_GOAL OF THE EXERCISE_
Only a number is expected: how many lines in the entries that follow contain the word "agent"?
*** EXERCISE MATERIALS Section Begins ***
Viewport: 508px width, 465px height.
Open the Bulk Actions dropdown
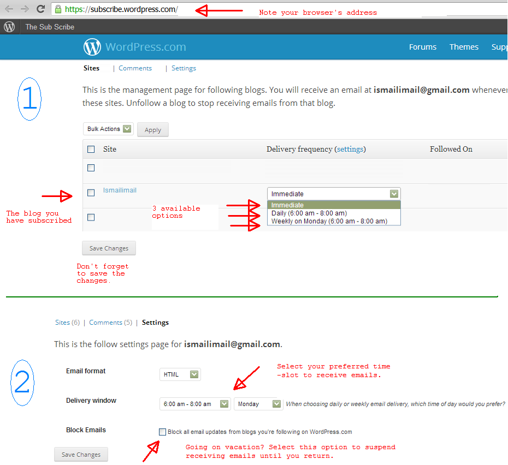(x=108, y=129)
*** EXERCISE MATERIALS Section Ends ***
*** EXERCISE MATERIALS Section Begins ***
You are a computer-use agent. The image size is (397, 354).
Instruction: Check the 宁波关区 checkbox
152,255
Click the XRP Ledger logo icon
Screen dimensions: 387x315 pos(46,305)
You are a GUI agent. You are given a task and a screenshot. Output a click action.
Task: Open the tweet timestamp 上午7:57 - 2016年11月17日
*** EXERCISE MATERIALS Section Ends ***
*** EXERCISE MATERIALS Section Begins ***
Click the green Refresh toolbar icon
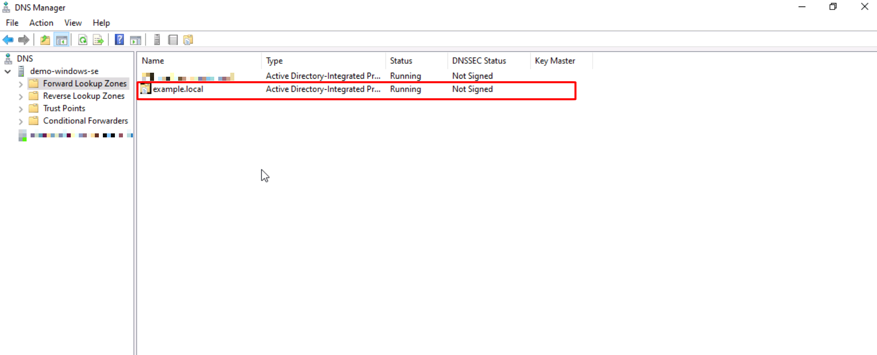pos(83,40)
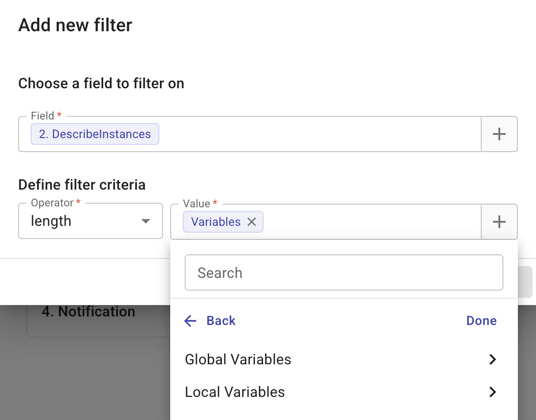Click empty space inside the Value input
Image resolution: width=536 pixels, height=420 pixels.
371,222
*** EXERCISE MATERIALS Section Ends ***
_ANSWER FOR THE TASK_
2